Now for a little more truth about my pregnancies. I thought that it would be less scary with each following pregnancy. That couldn’t be more false. I was scared every time I read those “positive” results. It’s interesting that it’s called “positive” because that is not at all what I was feeling. It wasn’t so much my own thoughts I was afraid of, but the thoughts of others. I worried more about their warped thoughts about me rather than the truth I knew about myself. I knew that if God had me give birth to a child, then he would use that child for his purpose if I brought them up knowing his ways. Do not ever convince yourself that God cannot take your mess and turn it into a message. Maybe you think that your baby has no purpose if born out of wedlock. That is not true. The Bible says that God works everything together for his good. That includes the things that we think he wouldn’t use. God took a Christian murderer and used him to preach the gospel. We see the murderer, while he sees the potential.

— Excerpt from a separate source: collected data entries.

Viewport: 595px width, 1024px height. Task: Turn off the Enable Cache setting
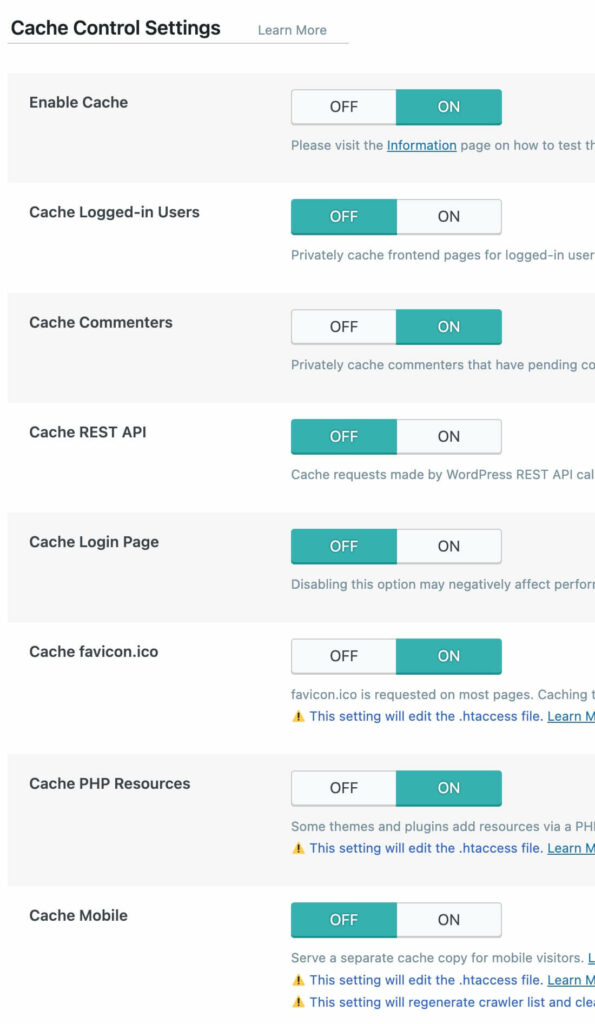(343, 106)
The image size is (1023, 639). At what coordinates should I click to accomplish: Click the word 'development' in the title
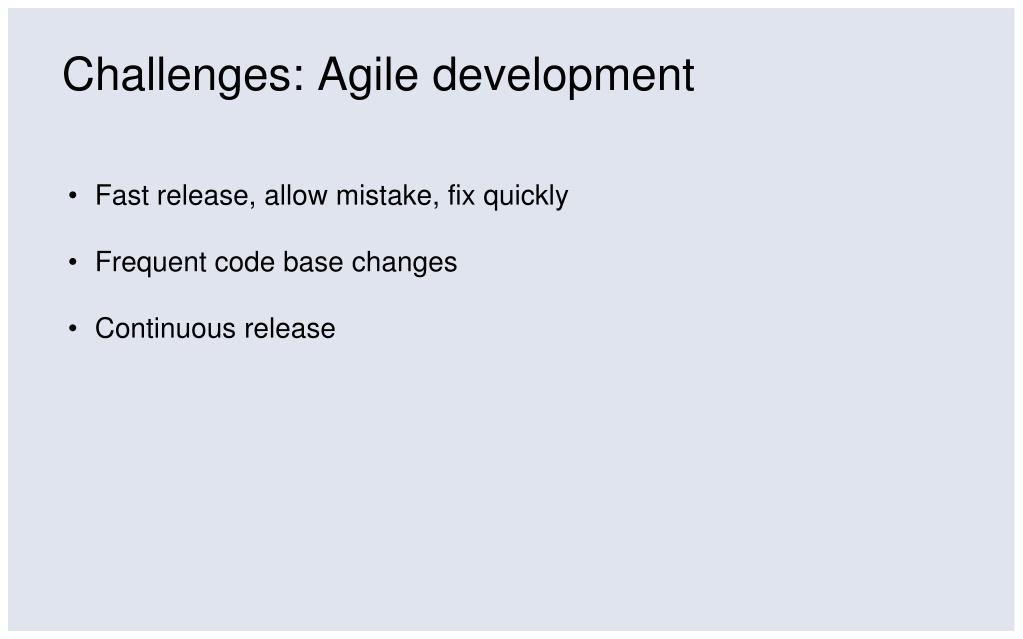[x=563, y=76]
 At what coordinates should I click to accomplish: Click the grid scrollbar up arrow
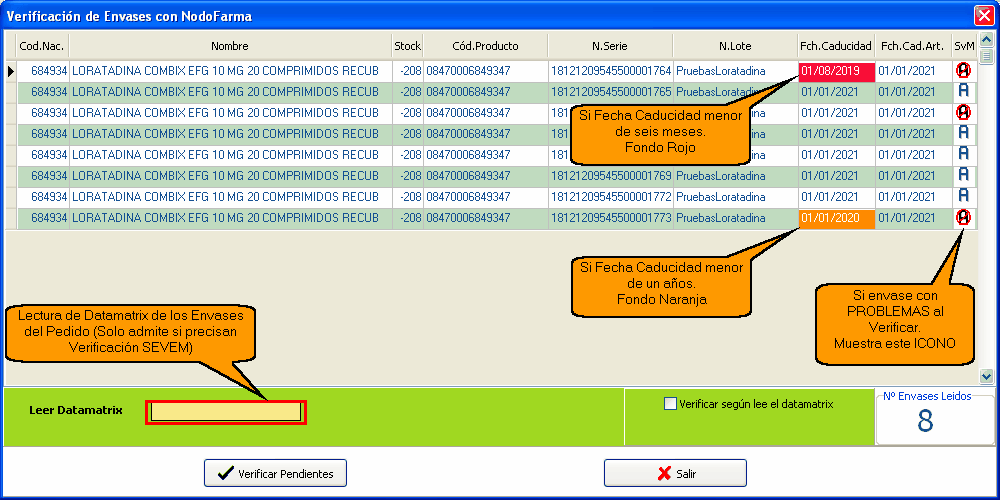(986, 39)
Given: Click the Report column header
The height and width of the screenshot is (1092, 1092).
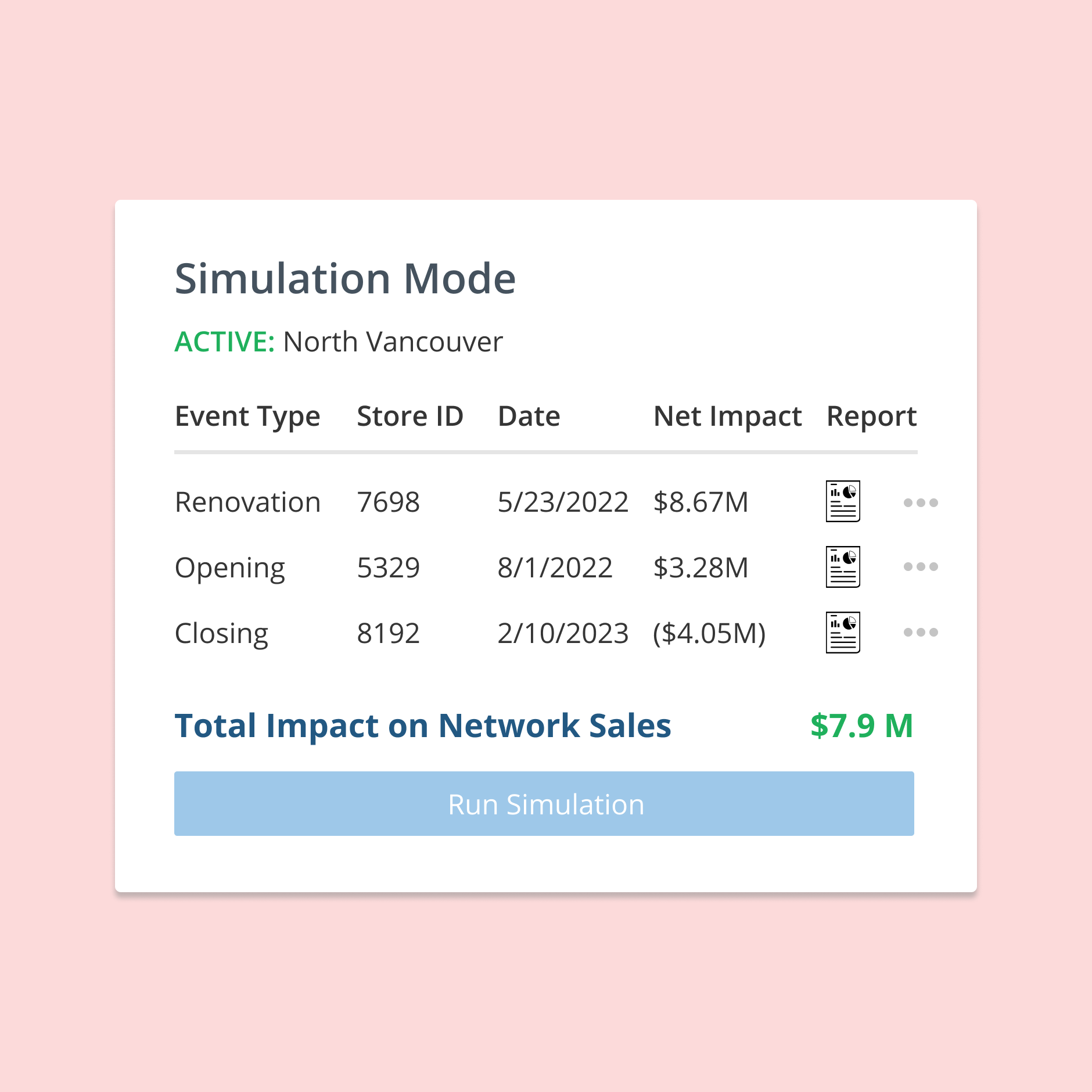Looking at the screenshot, I should (871, 416).
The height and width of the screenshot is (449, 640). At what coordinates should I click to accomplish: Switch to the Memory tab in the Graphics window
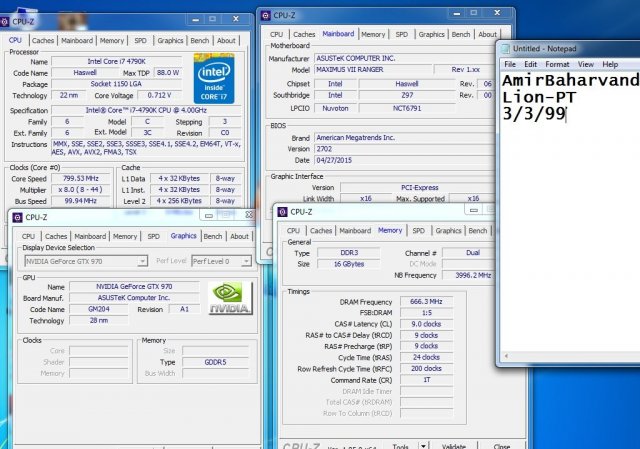pyautogui.click(x=125, y=237)
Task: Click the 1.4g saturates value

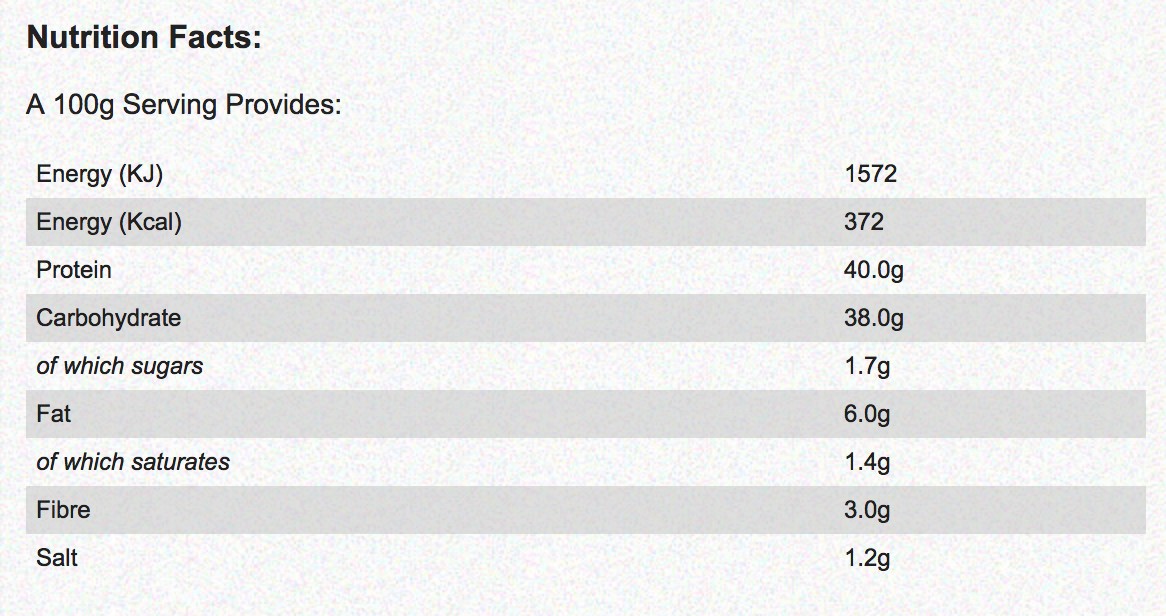Action: coord(867,462)
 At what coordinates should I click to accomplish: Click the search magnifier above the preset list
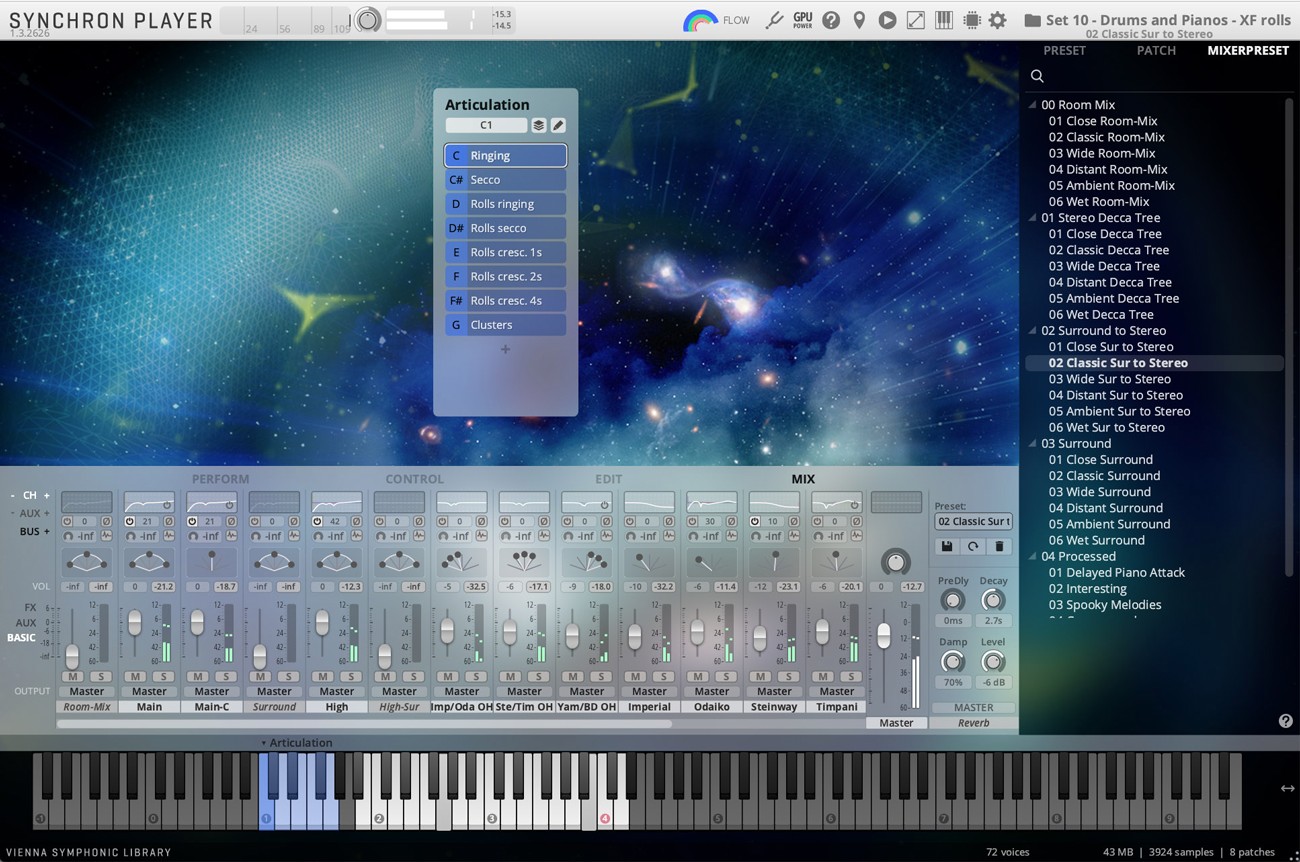coord(1037,76)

I don’t live in a luxurious home and have very few pairs of pants that don’t have holes in the knees. It is rare for me to get a shower without a knock on the door. It is rare for me to speak on the phone without sounding like I have Tourette’s syndrome due to talking between my children and the person on the other line. Even so, some people think that I am the scum of the earth because of what I lack. To my children, I am a queen because of what I gave and continue to give up to make them happy. When my self-esteem is low, my son looks at me and says “You are beautiful mommy.” When I am in a bad mood, my oldest daughter will say something completely off the wall that causes me to erupt in laughter. When I feel unwanted, my middle daughter will ask me to lay with her or show up at a classroom party. In those moments, my children’s purpose brings me purpose.
So please know that your child may not be something you planned, but God has a plan and role for them in your life. It’s something that will take time for you to see, but one day you will look at your child with no regret’s. You will understand fully the reason you kept them.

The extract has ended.